Task
Line by line, copy the records below exactly and leave the pictures out.

Stored items
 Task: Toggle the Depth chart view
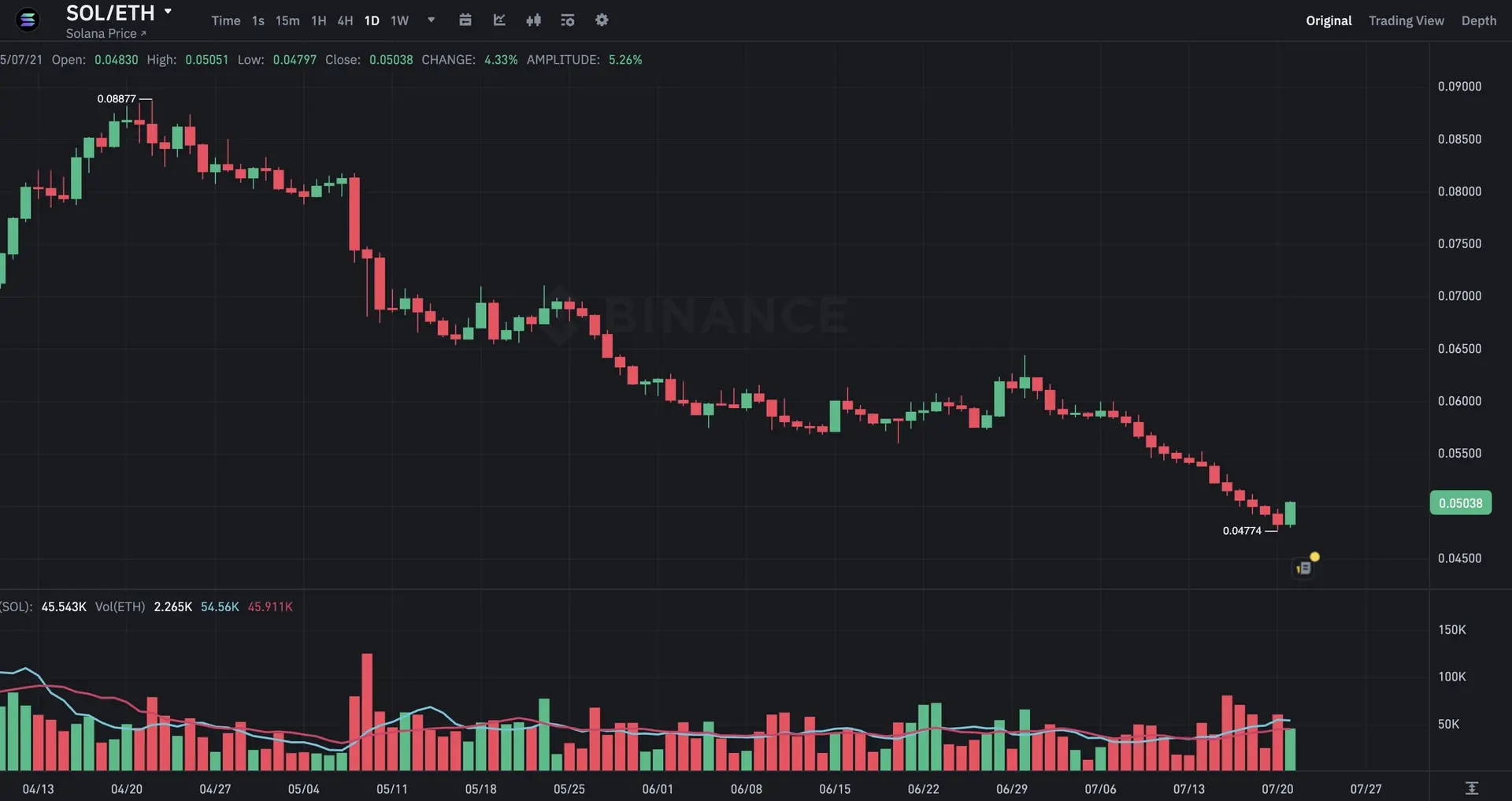1479,21
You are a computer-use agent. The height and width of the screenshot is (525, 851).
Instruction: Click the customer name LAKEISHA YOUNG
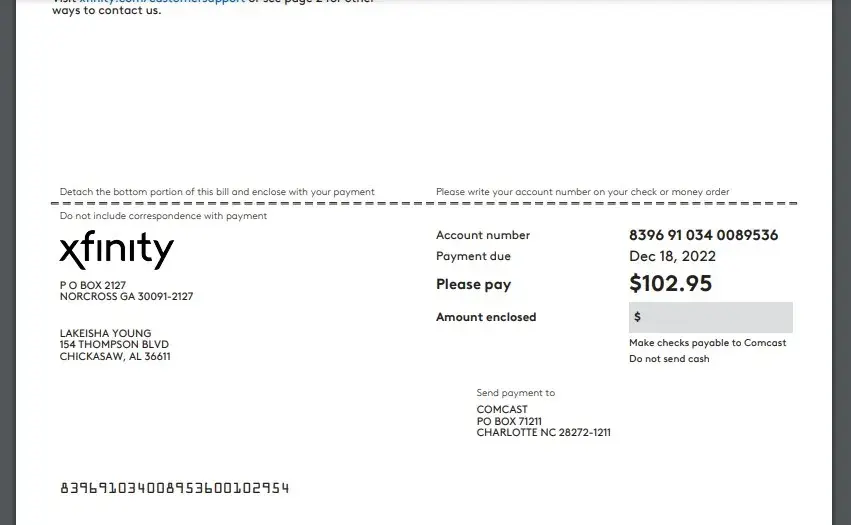106,334
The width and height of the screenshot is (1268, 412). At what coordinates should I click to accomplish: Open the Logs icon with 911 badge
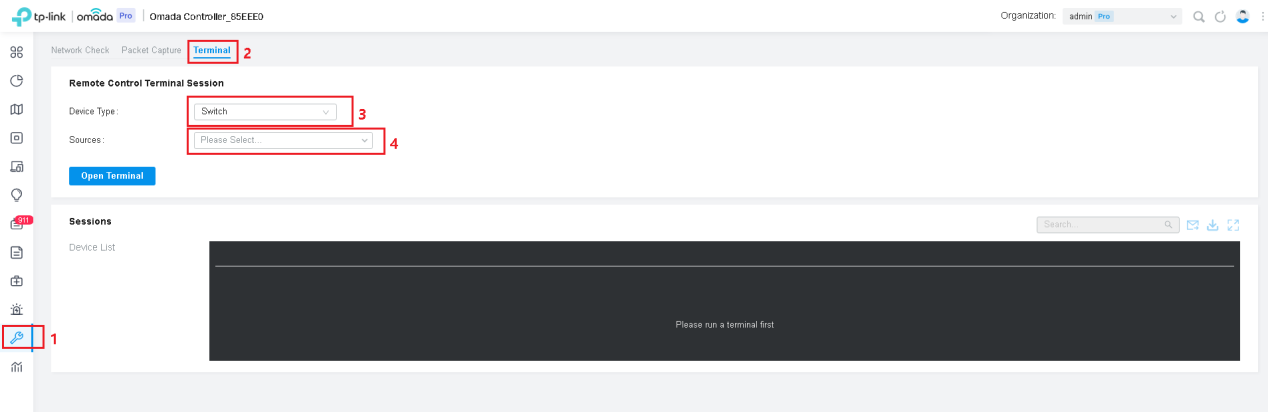point(17,224)
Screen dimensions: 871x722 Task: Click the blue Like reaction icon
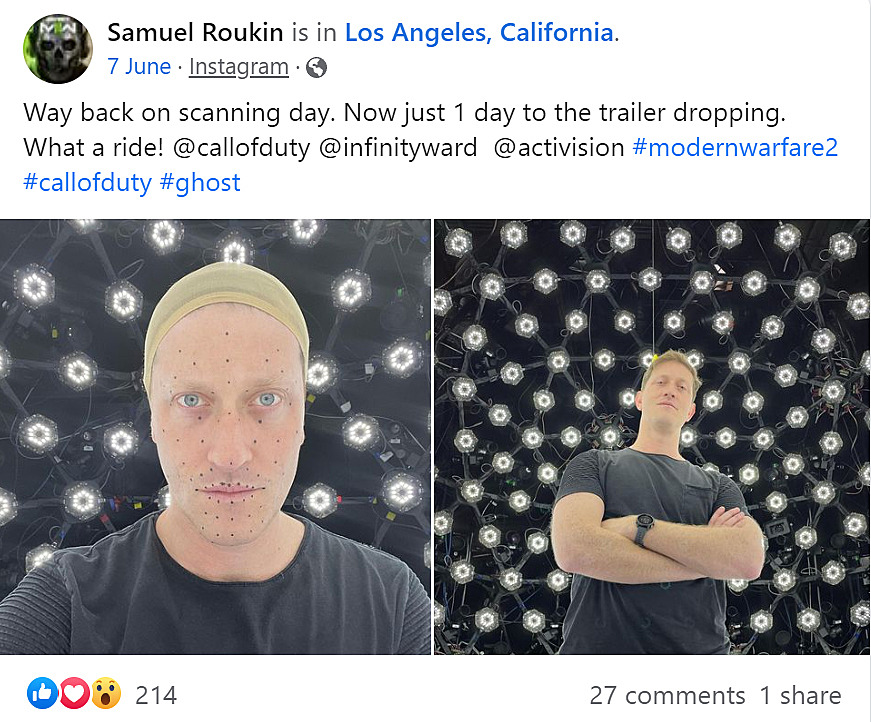[x=43, y=693]
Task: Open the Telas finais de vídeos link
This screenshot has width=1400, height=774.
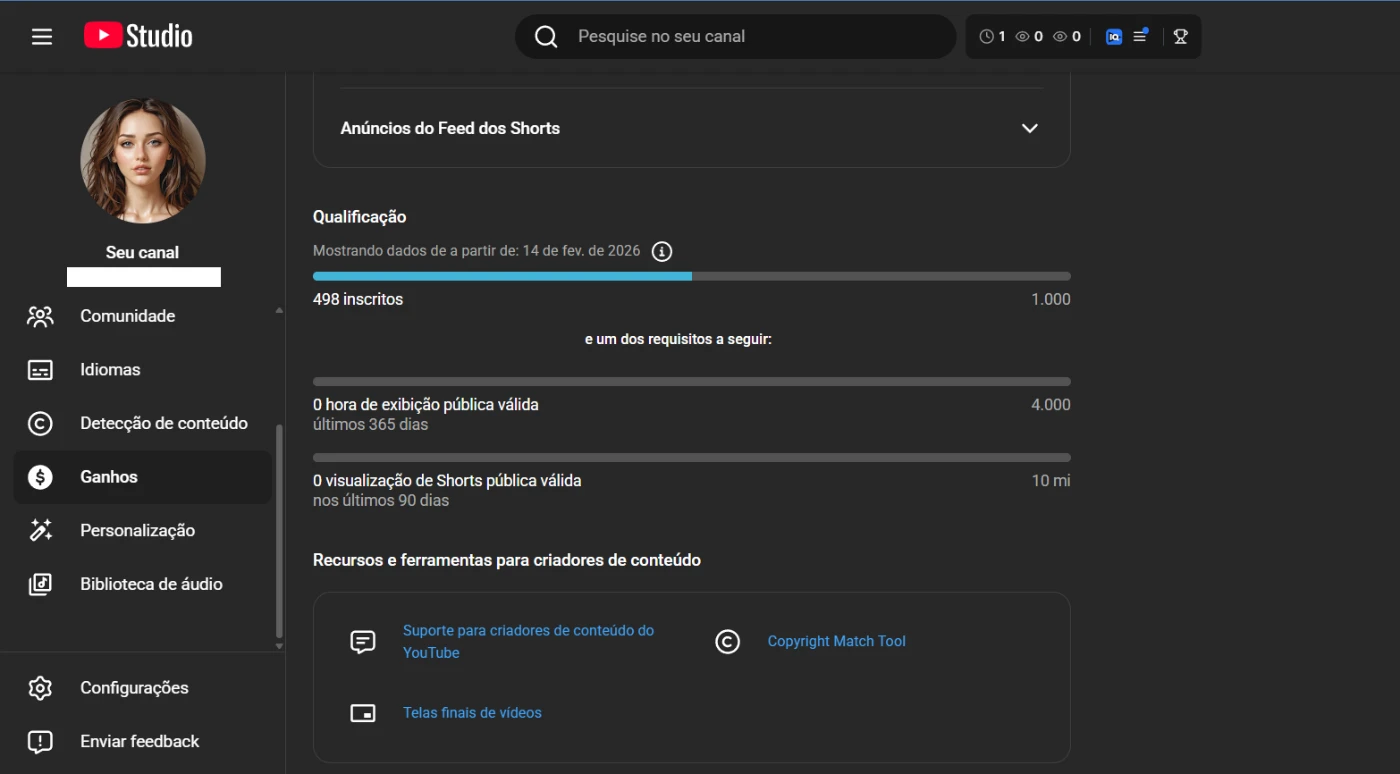Action: pos(472,713)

Output for this exercise
 Task: Toggle the Depth chart view
1479,21
You are a computer-use agent. The height and width of the screenshot is (525, 851).
Instruction: Click the customer name LAKEISHA YOUNG
106,334
The width and height of the screenshot is (1268, 412). At what coordinates should I click to accomplish: Open the Logs icon with 911 badge
point(17,224)
Screen dimensions: 871x722 Task: Click the blue Like reaction icon
[x=43, y=693]
Task: Open the Telas finais de vídeos link
This screenshot has width=1400, height=774.
Action: pos(472,713)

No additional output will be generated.